TASK DETAILS: An acceptable answer repeats exactly the line with "Choose Track All Items Like This" and each line after it through the end of the entries, and includes nothing else.
(EXERCISE INPUT Opens)
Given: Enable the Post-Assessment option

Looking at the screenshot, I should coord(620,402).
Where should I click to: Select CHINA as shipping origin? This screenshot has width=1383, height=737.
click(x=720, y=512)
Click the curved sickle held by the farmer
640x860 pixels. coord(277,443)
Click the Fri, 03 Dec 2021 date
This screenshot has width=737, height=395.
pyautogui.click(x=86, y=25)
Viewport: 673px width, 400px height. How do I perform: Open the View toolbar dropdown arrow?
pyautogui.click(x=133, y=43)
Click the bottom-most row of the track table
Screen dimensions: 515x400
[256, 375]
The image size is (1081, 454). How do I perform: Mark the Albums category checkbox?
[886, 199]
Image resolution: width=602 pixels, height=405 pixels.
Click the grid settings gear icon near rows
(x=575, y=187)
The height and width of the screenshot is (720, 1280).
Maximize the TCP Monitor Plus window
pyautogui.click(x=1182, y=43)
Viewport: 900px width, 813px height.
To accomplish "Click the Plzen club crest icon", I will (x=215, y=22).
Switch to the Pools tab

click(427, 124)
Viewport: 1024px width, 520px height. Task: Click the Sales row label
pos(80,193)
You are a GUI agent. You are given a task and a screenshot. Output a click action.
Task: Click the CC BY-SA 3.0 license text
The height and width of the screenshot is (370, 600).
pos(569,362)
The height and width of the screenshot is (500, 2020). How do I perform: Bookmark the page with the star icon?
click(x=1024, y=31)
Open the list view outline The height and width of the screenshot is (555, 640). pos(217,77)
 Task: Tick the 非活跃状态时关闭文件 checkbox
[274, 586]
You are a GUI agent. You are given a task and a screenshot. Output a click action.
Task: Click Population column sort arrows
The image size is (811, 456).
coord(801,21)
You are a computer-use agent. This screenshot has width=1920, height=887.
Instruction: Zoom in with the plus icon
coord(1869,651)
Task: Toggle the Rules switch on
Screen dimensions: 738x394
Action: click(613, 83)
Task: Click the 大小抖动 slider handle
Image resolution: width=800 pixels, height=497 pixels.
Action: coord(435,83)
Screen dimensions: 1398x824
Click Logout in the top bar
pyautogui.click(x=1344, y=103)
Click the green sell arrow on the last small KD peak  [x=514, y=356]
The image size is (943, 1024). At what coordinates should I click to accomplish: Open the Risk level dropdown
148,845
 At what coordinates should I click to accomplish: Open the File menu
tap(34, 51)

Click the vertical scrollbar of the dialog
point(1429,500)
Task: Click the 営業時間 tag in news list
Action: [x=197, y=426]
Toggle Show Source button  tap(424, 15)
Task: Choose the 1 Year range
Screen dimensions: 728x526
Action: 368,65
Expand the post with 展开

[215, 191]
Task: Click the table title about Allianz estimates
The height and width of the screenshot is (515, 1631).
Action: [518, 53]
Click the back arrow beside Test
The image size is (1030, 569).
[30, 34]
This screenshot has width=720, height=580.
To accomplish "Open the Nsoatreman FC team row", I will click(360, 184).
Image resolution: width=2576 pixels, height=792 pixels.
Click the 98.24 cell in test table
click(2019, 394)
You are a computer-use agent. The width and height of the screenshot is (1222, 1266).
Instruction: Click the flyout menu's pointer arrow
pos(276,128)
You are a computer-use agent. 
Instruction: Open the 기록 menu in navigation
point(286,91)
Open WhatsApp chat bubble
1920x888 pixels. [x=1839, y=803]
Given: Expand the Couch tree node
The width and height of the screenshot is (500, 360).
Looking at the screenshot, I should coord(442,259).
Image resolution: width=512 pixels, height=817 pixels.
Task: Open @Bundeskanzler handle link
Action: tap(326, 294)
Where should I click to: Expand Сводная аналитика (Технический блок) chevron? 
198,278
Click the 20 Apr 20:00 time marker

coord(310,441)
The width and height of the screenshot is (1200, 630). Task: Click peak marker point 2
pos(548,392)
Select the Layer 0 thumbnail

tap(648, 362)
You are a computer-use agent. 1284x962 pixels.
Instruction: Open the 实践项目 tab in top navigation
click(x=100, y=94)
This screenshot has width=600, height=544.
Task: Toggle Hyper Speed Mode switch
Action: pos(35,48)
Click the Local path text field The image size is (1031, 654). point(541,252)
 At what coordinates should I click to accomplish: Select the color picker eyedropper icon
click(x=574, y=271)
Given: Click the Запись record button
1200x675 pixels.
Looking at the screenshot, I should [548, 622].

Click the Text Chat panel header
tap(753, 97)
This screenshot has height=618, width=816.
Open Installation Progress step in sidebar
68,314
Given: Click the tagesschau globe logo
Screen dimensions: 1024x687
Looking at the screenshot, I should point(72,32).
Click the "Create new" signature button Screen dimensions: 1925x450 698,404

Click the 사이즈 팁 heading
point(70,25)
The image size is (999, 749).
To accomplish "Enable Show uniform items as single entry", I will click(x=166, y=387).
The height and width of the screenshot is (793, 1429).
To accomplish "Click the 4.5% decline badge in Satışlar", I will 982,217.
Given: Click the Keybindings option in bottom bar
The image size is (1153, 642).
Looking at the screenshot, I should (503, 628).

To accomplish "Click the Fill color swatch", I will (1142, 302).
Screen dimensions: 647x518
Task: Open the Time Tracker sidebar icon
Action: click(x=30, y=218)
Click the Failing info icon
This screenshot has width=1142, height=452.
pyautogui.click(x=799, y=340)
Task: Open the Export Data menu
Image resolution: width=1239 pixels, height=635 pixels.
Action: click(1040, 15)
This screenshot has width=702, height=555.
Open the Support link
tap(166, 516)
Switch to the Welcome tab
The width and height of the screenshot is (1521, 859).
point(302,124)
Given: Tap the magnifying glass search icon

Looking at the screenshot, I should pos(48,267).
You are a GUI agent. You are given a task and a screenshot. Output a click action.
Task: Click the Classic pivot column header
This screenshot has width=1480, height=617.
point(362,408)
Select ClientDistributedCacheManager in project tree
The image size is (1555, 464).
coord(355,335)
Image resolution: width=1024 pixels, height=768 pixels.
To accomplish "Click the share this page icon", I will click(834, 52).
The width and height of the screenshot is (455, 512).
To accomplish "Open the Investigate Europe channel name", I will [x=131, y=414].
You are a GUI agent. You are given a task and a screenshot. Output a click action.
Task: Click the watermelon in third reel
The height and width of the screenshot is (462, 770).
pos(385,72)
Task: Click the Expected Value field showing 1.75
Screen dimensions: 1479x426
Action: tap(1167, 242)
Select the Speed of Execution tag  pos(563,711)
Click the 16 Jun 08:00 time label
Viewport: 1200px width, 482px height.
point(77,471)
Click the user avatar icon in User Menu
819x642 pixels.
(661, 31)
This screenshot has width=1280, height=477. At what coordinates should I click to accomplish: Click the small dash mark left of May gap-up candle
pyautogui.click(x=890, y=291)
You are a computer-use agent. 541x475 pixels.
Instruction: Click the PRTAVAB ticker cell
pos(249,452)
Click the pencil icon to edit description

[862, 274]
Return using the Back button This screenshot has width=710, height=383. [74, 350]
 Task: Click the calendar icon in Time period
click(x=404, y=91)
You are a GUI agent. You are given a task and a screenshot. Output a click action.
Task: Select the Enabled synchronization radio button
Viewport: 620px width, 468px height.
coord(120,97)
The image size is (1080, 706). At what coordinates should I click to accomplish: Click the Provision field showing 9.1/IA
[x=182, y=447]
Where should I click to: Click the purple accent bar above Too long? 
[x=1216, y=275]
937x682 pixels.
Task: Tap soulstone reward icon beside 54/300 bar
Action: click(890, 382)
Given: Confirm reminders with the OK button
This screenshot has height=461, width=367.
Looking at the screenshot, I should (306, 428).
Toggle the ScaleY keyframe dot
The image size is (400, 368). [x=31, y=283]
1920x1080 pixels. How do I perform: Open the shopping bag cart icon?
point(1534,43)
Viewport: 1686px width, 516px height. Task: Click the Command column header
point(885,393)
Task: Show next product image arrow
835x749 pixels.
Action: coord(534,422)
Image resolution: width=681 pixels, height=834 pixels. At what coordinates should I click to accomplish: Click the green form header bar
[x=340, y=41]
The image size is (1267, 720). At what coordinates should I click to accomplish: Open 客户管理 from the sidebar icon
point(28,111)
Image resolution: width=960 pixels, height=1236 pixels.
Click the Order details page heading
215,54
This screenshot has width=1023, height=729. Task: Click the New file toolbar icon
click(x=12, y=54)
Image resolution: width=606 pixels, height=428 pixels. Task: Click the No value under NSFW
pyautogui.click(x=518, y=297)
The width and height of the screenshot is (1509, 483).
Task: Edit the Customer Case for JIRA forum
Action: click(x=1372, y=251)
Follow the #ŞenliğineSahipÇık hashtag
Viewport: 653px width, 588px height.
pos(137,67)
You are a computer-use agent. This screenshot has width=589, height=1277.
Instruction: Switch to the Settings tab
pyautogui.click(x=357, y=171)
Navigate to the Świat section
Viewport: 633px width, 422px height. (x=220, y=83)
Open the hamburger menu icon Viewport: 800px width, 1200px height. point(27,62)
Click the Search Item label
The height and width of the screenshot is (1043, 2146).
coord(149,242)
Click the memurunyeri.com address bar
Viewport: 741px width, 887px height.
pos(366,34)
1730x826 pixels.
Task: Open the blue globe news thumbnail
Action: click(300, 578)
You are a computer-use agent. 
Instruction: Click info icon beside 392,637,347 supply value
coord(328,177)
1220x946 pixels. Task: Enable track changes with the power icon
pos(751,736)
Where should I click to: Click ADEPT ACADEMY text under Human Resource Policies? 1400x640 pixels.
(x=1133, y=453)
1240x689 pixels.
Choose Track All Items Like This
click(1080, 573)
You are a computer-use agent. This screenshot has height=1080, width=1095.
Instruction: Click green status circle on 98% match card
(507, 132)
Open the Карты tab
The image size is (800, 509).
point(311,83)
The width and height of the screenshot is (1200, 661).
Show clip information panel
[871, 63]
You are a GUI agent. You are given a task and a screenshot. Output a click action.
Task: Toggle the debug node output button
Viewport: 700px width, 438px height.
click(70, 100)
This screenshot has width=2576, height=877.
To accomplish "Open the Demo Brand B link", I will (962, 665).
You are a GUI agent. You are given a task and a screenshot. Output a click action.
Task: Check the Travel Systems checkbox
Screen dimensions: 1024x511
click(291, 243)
(EXERCISE INPUT Closes)
ANSWER TO THIS EXERCISE:
Choose Track All Items Like This
click(1080, 573)
You are a computer-use agent. This screenshot has height=1080, width=1095.
Instruction: Click green status circle on 98% match card
(507, 132)
Open the Карты tab
The image size is (800, 509).
point(311,83)
The width and height of the screenshot is (1200, 661).
Show clip information panel
[871, 63]
You are a GUI agent. You are given a task and a screenshot. Output a click action.
Task: Toggle the debug node output button
Viewport: 700px width, 438px height.
click(70, 100)
This screenshot has width=2576, height=877.
To accomplish "Open the Demo Brand B link", I will (962, 665).
You are a GUI agent. You are given a task and a screenshot. Output a click action.
Task: Check the Travel Systems checkbox
Screen dimensions: 1024x511
click(291, 243)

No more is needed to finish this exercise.